Alla foce di questo grande fiume malato ecco discografici depressi, editori in svendita, fondazioni liriche alla canna del gas, musicisti che scioperano o si incatenano, orchestre che affogano, scuole che scacciano la musica dai loro programmi (a gara con le tv generaliste), classifiche di vendita che premiano la monnezza, ministri che solo all’idea di spender soldi per la musica scadono nel turpiloquio.

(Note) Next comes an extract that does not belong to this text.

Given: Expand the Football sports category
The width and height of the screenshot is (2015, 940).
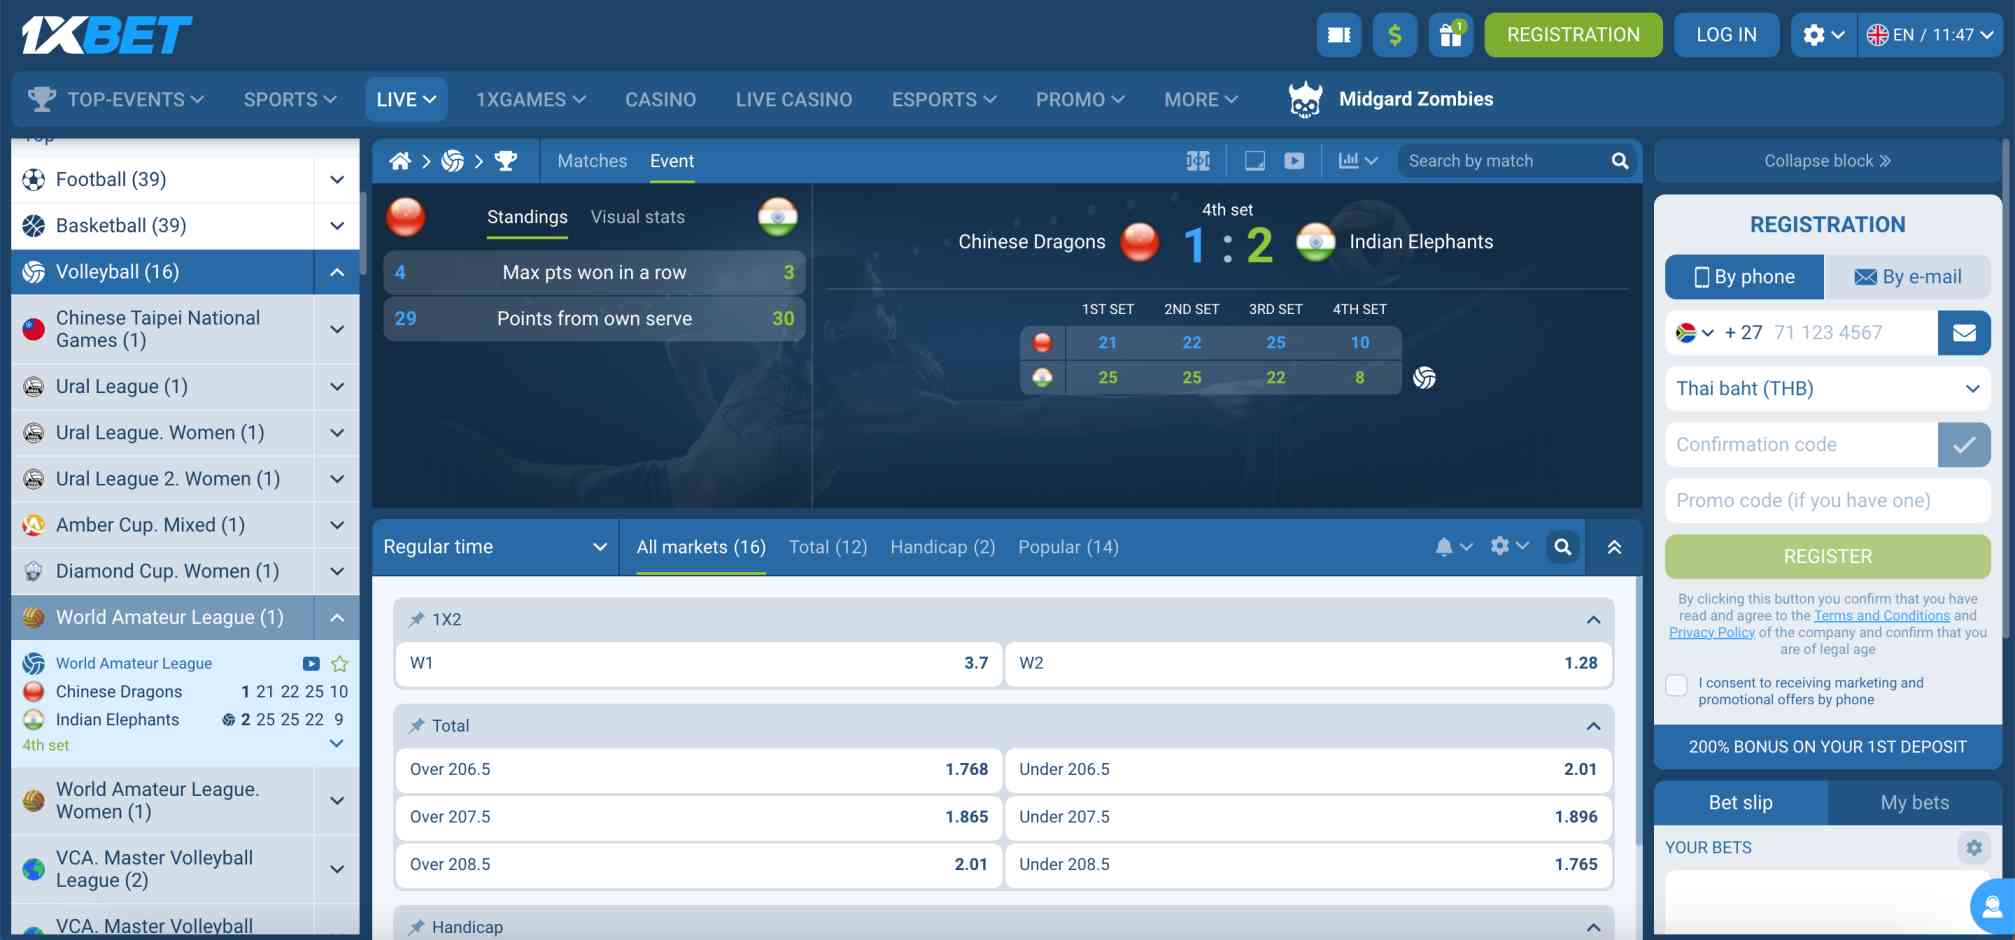Looking at the screenshot, I should pyautogui.click(x=336, y=179).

Purtroppo o per fortuna la musica è una spugna, è la più efficace e impietosa cartina al tornasole del sentire individuale e collettivo. La musica tocca, smuove, eccita, identifica come nessun’altra arte. Per questo essa suona oggi stonata, pomo della discordia, megafono del malessere culturale che accompagna questa nostra decadenza di nazione, e di cui Berlusconi è solo la ciliegina sulla torta, il prodotto di un sistema il cui degrado è in atto ormai da decenni. Tutti hanno colpe, qualcuno ha delle scusanti: dai politici che vorrebbero liberarsene bollandola come puro parassitismo, a certi «operatori del settore» che, come un mantra, intonano un lamento delle vittime nel quale scorrono troppe lacrime di coccodrillo. E poi trafficanti di cd pirata, discografici, editori, venditori, agenzie di management, Siae, Enpals, musicisti, compositori, docenti, direttori artistici, assessori, sovrintendenti, radio, televisioni. E, infine, milioni di italiani, ossia l’affezionata clientela di un’incultura e di una connessa sordità ormai promosse a virtù nazionali.
In questo grande Music Circus gli onesti, i virtuosi, gli appassionati, costretti gomito a gomito con furbetti e lestofanti, sono incapaci di arrestare la deriva. E poiché non se ne può più di raccontare disastri, urge la risposta: come fare affinché le capacità, la dirittura, la bellezza (sì anche lei, visto che parliamo di musica) ritrovino voce e forza e seguito? Certo: fermare quella grande macchina infernale che senza tregua lavora a raschiare via dalla società civile indipendenza di giudizio, valori culturali, coscienza etica e di cui l’attuale governo è solo il braccio operativo incaricato di neutralizzare il sistema produttivo della cultura, dell’arte e della formazione. Già questo sarà un’impresa. Ma il difficile viene dopo.
Musicalmente, cioè culturalmente, l’Italia è un terreno bruciato nel quale bisognerà tornare a seminare e a far crescere l’erba buona. Tutti – tutti! – gli indicatori culturali denunciano il nostro distacco dall’Europa n termini non tanto di produzione, ma di domanda, cioè di consumi culturali. Occorre dunque far crescere negli italiani l’amore per questi accessori imprescindibili della dignità umana, riscoprendoli come bisogni irrinunciabili. Tre sono gli strumenti a disposizione: scuola, università e comunicazione. Non solo per la musica, la battaglia più dura si combatte proprio in questi tre settori che il governo, ben sapendo quanto siano strategici per il controllo sociale, stringe in una morsa inesorabile.